Selma to Montgomery Anniversary, Holocaust Exhibit, Jefferson County Tuberculosis case

Mar 25, 2015


  The daughters of Dr. Martin Luther King Junior and Governor George Wallace will meet with Governor Robert Bentley today. It’s all part of a ceremony to mark the fiftieth anniversary of the Selma to Montgomery voting rights march.    It was on this date in 1965 that Dr. King led the procession to Alabama’s State Capitol. APR spoke with Bernice** King during the remembrance of “bloody Sunday” in Selma.

She says voting rights are being challenged in the U.S. and the fight has to go on.

“There are so many things that have threatened the right of people today with the gutting of the voting rights act and even here with voter I.D. laws that have been put in place. It seems like we’ve taken a step back, but there are also opportunities.”

King is referring to a U.S. Supreme Court decision to remove election oversight through the Voting Rights Act.

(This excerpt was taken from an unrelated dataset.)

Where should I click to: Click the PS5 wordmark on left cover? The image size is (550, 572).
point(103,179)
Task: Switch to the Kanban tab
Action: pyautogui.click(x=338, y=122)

Be sure to join APR this Friday for the documentary “More Bridges to Cross.” That’s Friday at seven p.m. on Alabama Public Radio.

Shelton State Community College will be opening an exhibit this afternoon commemorating the experience of Alabamians in the Holocaust.

Darkness Into Life is a multimedia exhibit that will tell the stories of twenty Alabama Holocaust survivors.

Painter Mitzi Levin and photographer Becky Seitel weave together still images, various paintings and text to tell a story of the Holocaust that hits close to home in Alabama.

Of the twenty survivors depicted in the exhibit, sixteen are still alive. Levin says none of the survivors ENJOY telling their stories, but they want speak for those who were less fortunate.

Levin also says it’s vital that today’s generation learns about the genocide of six million Jews during World War II.

Darkness Into Life will be available to view until April 10 at the Cadence Bank Art Gallery at Shelton State Community College.

Jefferson County health officials are responding to a case of tuberculosis at Homewood High School.

Homewood City Schools Superintendent Bill Cleveland says staff will offered voluntary TB test for students and staff today after a freshman tested positive for the disease.

According to the Centers for Disease Control and Prevention, tuberculosis is a bacterial infection that usually targets the lungs, but may also impact other areas of the body.

The virus usually spreads through the air when someone carrying it in their lungs or throat coughs, sneezes or spits and someone nearby inhales the bacteria.